WRITTEN INSTRUCTION —
Reproduce every one of the rows below word for word, leaving out the pictures.

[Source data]
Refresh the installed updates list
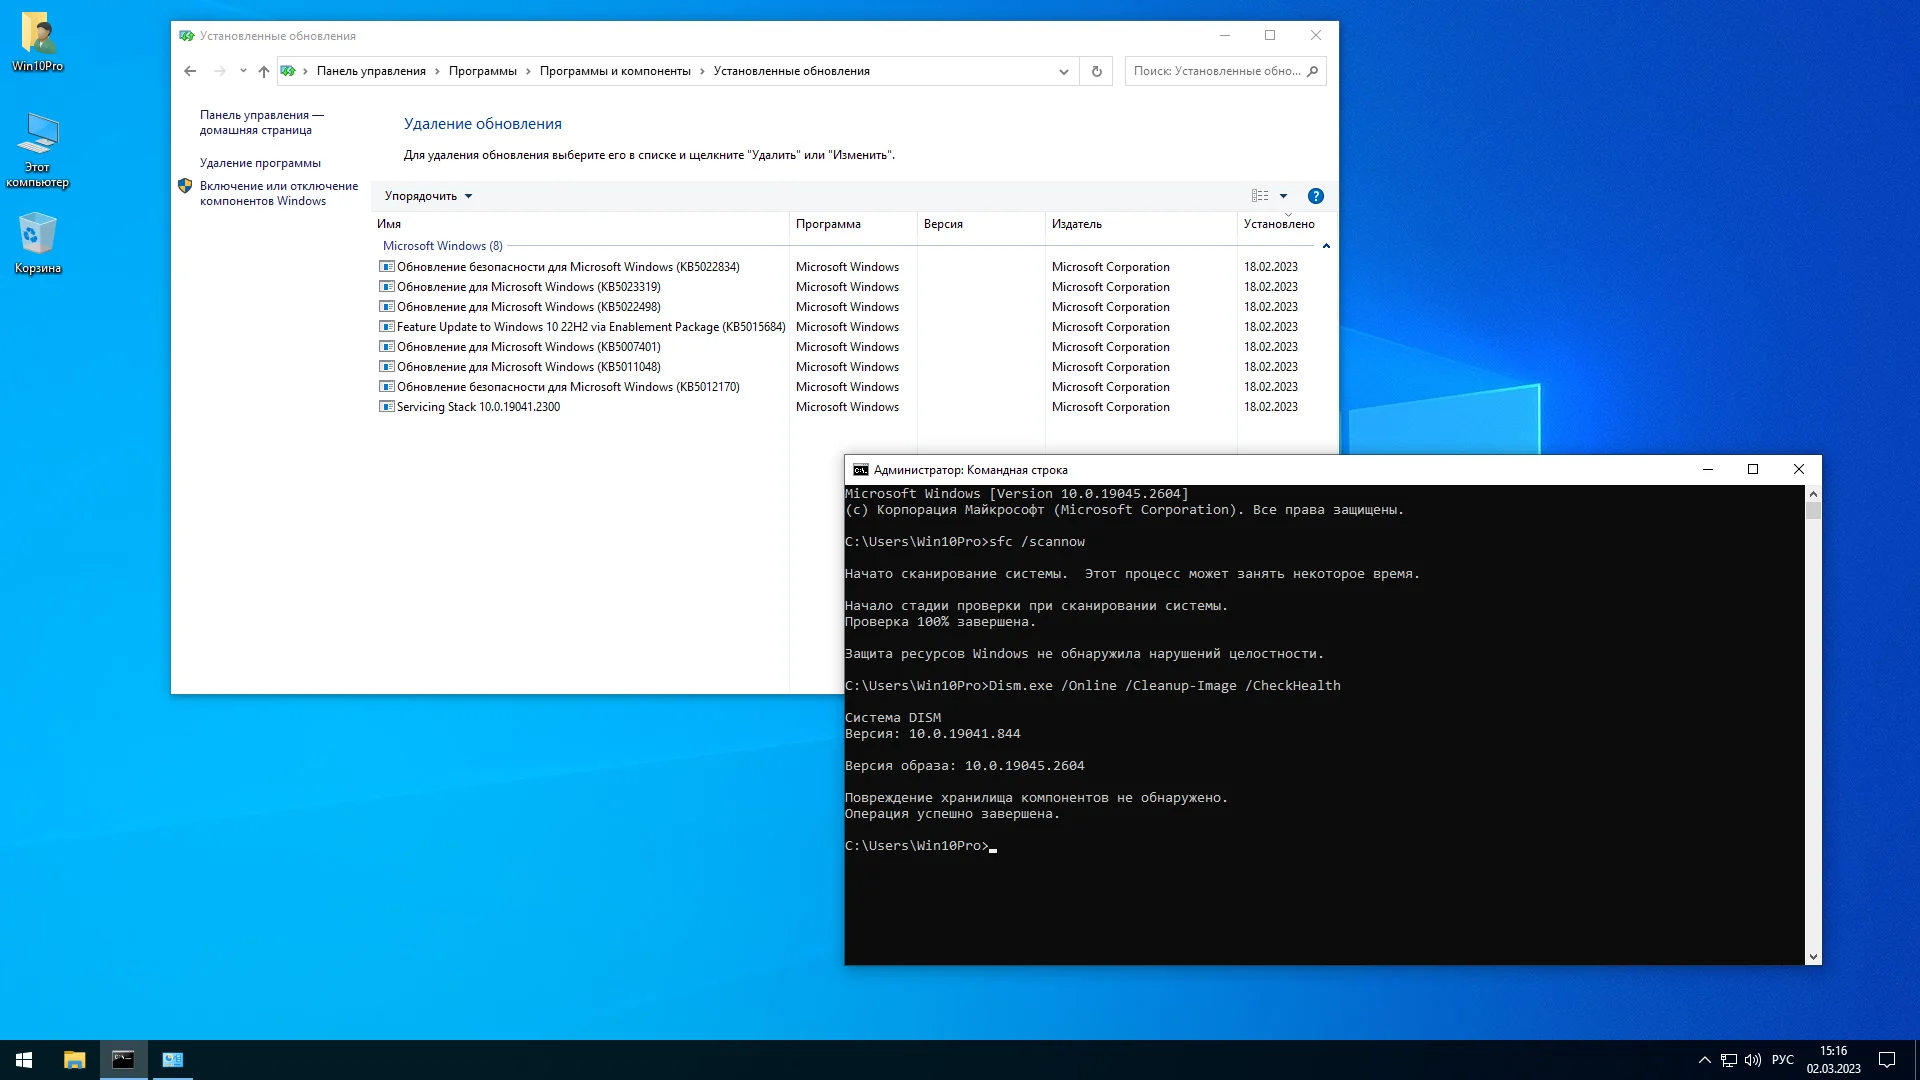This screenshot has height=1080, width=1920. point(1096,71)
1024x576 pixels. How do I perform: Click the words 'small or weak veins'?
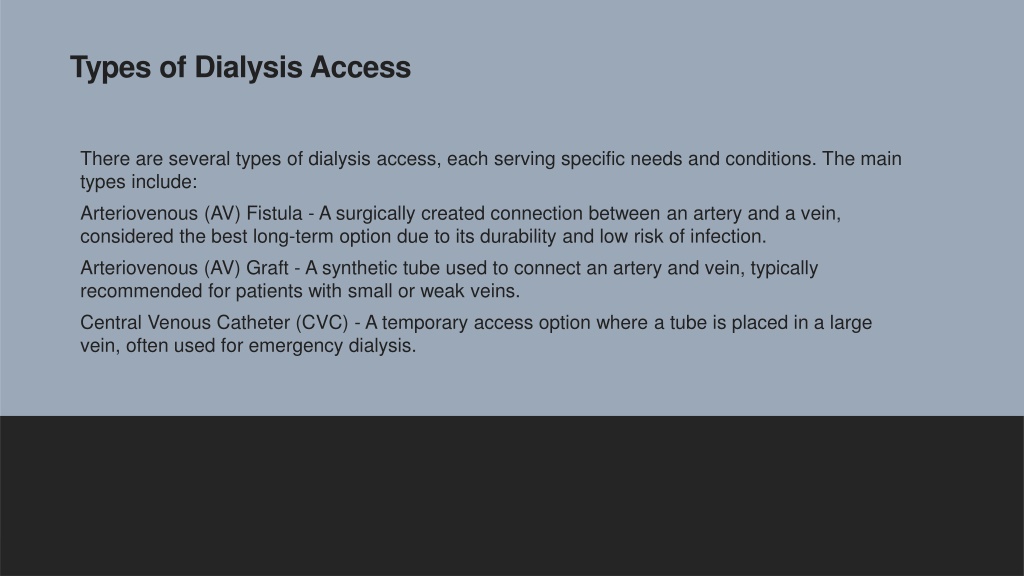(432, 291)
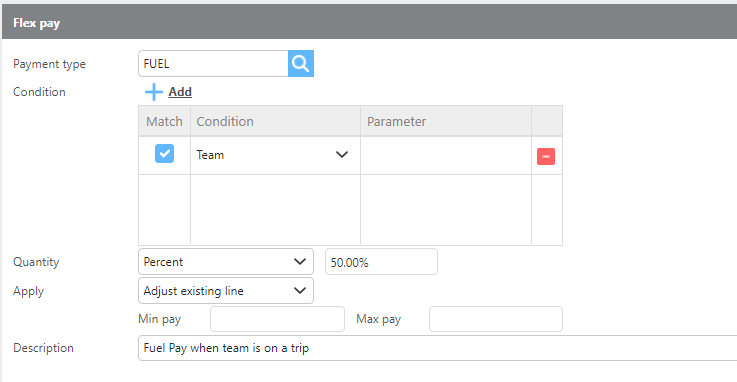The image size is (737, 382).
Task: Click the Match column header
Action: 165,121
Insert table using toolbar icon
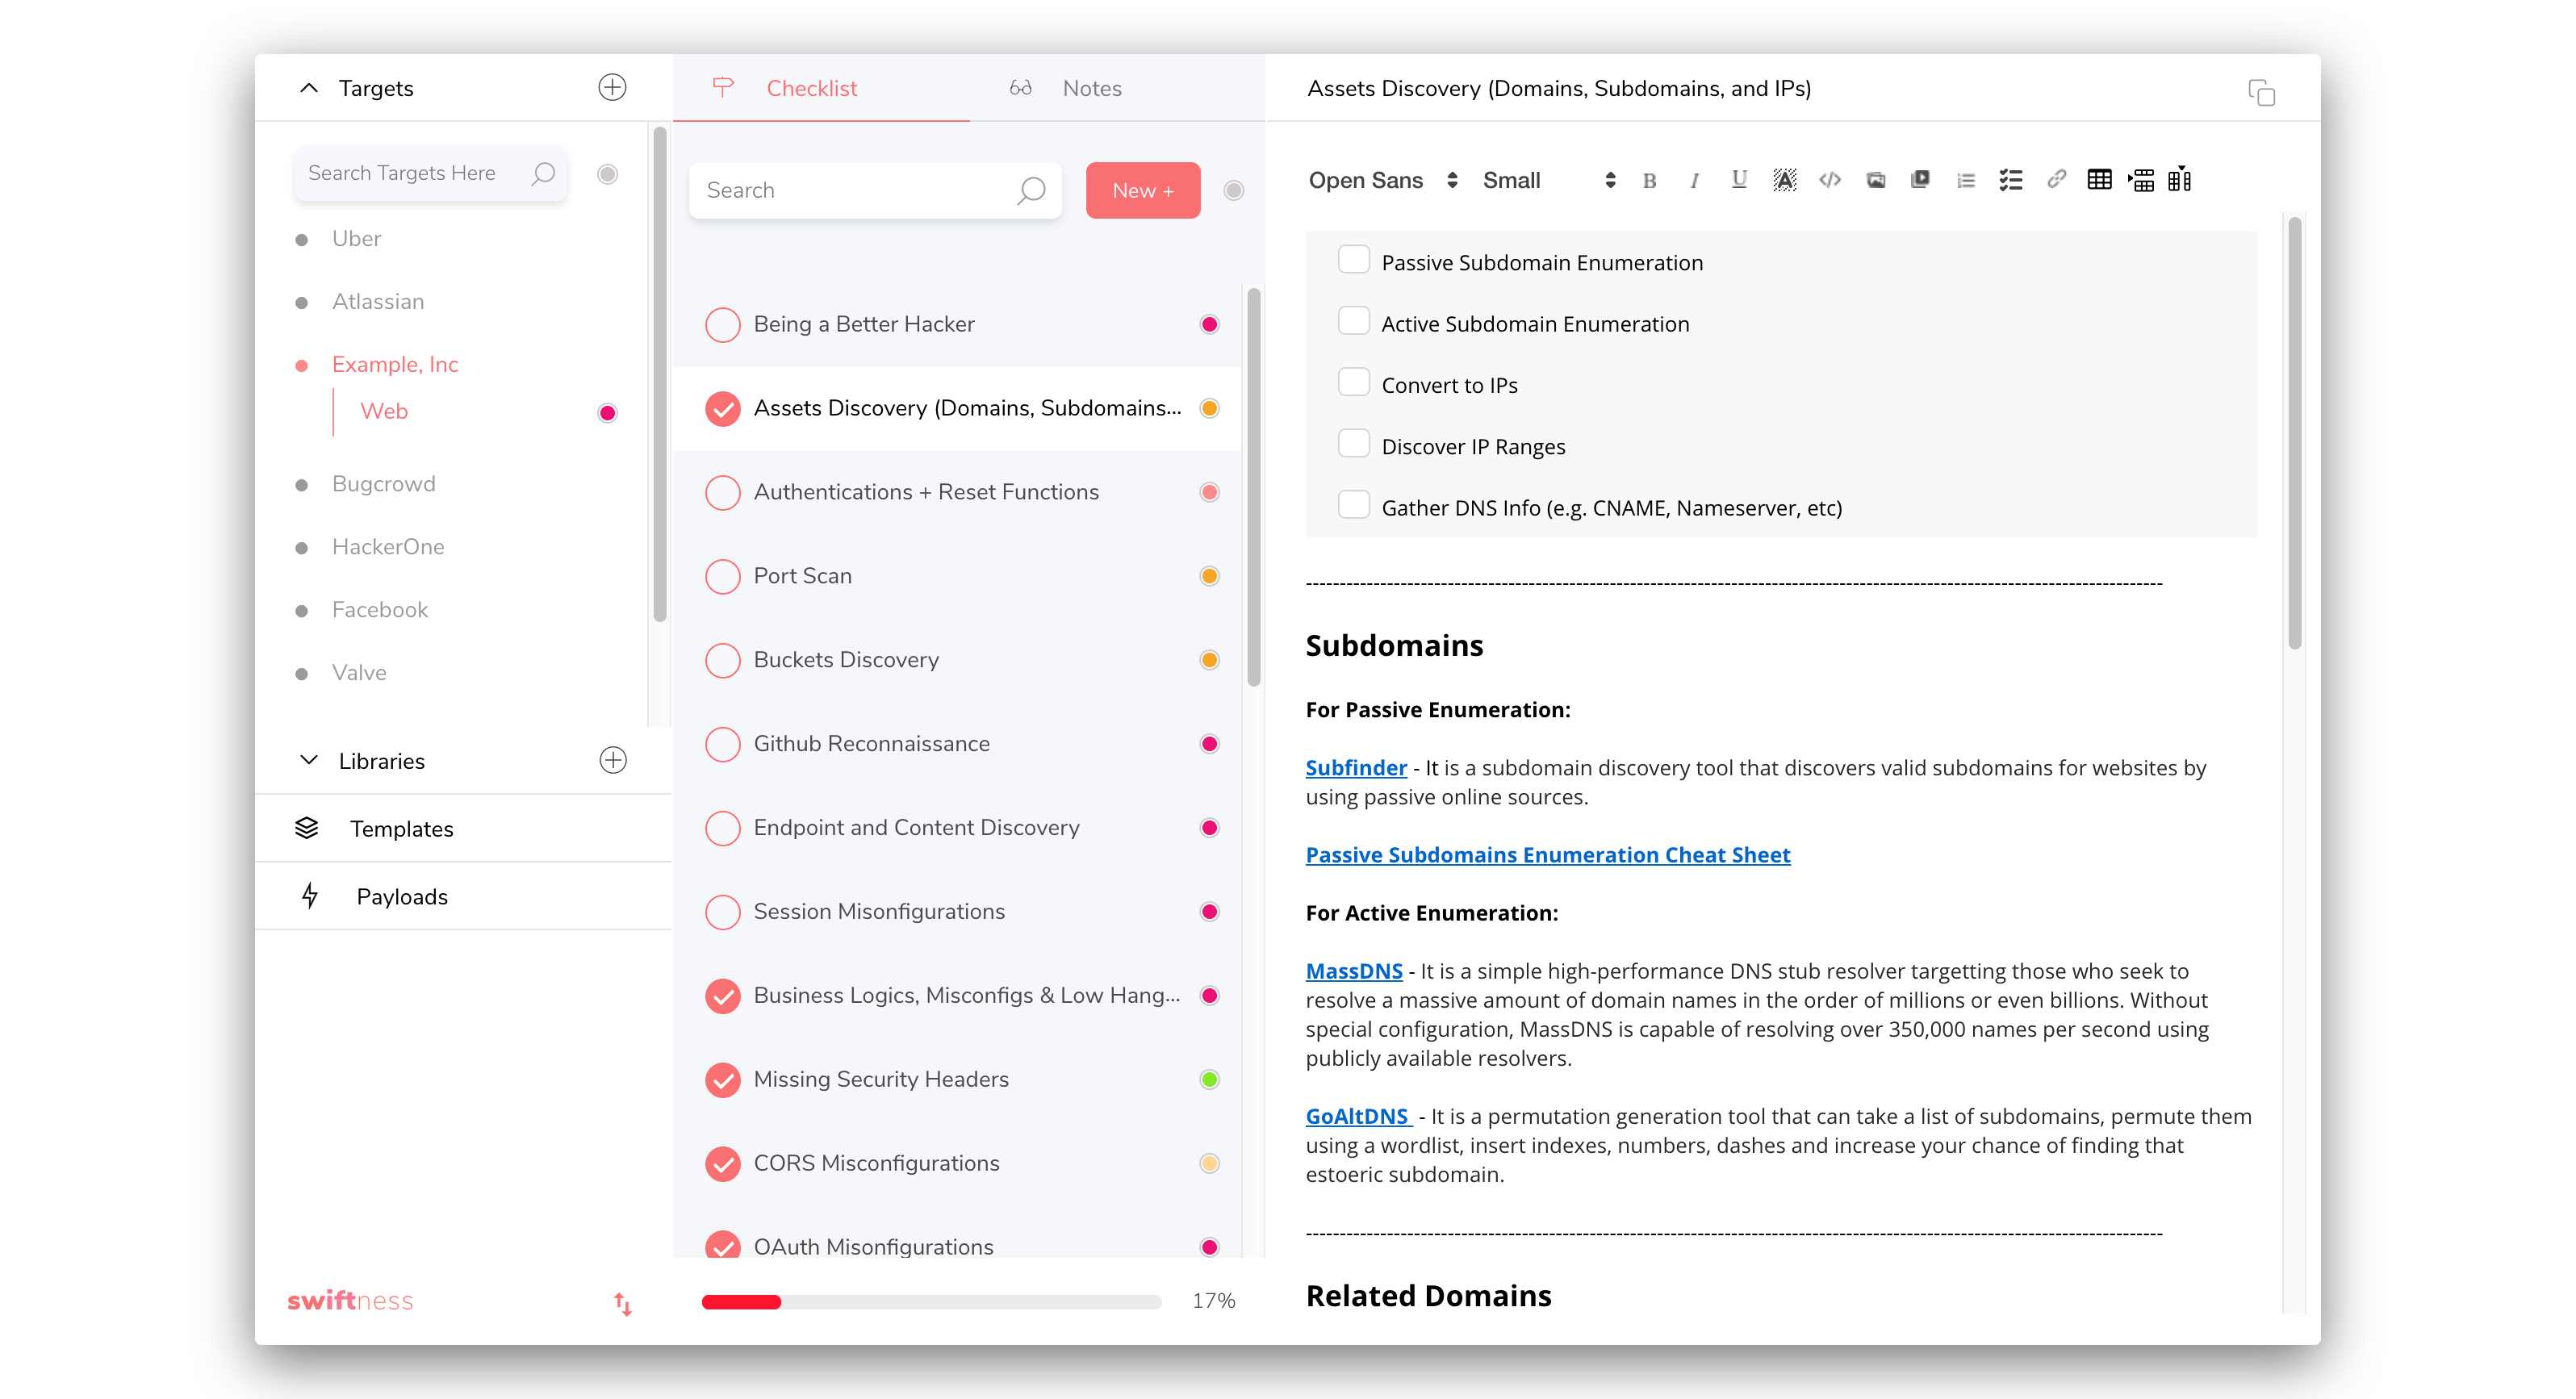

TASK ANSWER —
Refresh the installed updates list
This screenshot has height=1080, width=1920. point(1096,71)
1024x576 pixels. How do I perform: Click the words 'small or weak veins'?
(432, 291)
The image size is (737, 382).
Task: Click the Match column header
Action: 165,121
Insert table using toolbar icon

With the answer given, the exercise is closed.